Underlying this deal-making is Mr Bush's insistence that the basic cold war doctrine of "mutual assured destruction" is now moribund; and Mr Putin's assessment that the real security challenges of the 21st century lie elsewhere. One such challenge is international terrorism and how to defeat it - another important item on the summit agenda. The US has been impressed by Mr Putin's active support for its Afghan campaign, particularly in facilitating access to bases in the "frontline states" of central Asia and in sharing intelligence - an act of cooperation by the former KGB spy unimaginable even during the Yeltsin years.

Mr Putin also appears to agree with Washington (and Tony Blair) that the proliferation of nuclear, chemical and biological weapons, the problems emanating from failed and "rogue" states, festering regional conflicts such as Palestine, and transnational evils such as drugs-running are the big, future challenges. There remain clear differences over how best to address these issues. The US objects to Russian arms sales to Iran; Russia opposes US-led sanctions against Iraq. And both sides offer conflicting definitions of terrorism: what for Mr Bush are Chechen freedom-fighters are for Mr Putin a despicable foe. But these concerns are easily outranked, for example, by Russia's importance to the US as a counterweight to a strengthening China and its potential as a major, non-Opec oil supplier; and by the modernising Mr Putin's need to reduce Soviet-era debt, increase western investment, entrench market reforms, and obtain entry into the World Trade Organisation.

In other words, this week's summit - which will include a spot of male bonding, tree-felling, and cattle-poking on Mr Bush's Texas ranch - comes at a moment when US and Russian interests appear to be converging to an extraordinary degree. And the opportunity this represents is partially understood. Mr Bush says he and Mr Putin are on the brink of forging ties that "will outlive our presidencies". Condoleezza Rice, the US national security adviser, talks of creating nothing less than "a new strategic relationship".

But if Mr Bush is serious about this root-and-branch new beginning, a bigger leap of faith, imagination and plain common sense is required. It is time to invite Russia to become a full member of Nato. More than a decade after the Soviet Union imploded, the alliance has still to find a convincing global role - as its sidelining in the "war on terrorism" has witheringly shown. Politically and philosophically speaking, Nato is overdue for an existential overhaul of a far more fundamental nature than that attempted in its 1999 Strategic Concept review. Twelve years after the Berlin Wall fell, Nato still symbolises the anachronistic division of Europe into eastern and western camps. The alliance's projected expansion, up to and around Russia's borders, is threatening to Moscow, yet deeply illogical if Russia is now considered a friend. Much of Nato's European role may in time be superseded by the EU; in Macedonia, this is already happening.

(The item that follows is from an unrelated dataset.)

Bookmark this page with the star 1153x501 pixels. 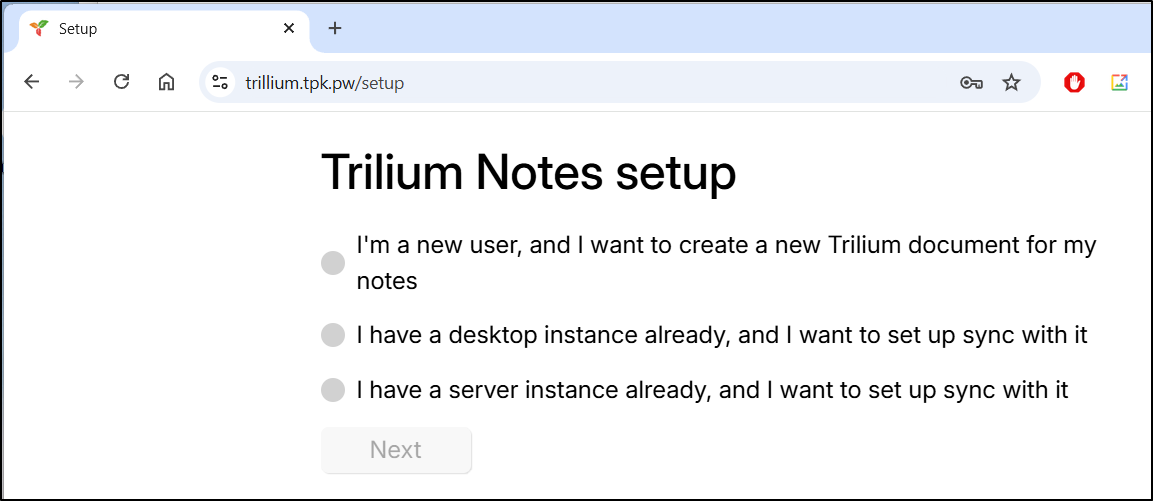(1012, 82)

Despite its 1994 Nato partnership deal, Moscow is still held at arms-length. But the balance is shifting: more and more, a rudderless Nato needs Russia. The prize could be a revamped, retasked, even renamed alliance girdling the earth, purged of the last century's old thinking and dedicated to meeting the new, common dangers of the coming age - together, not separately. As Mr Blair might say, events have shaken the kaleidoscope. Now what is needed is a clear vision.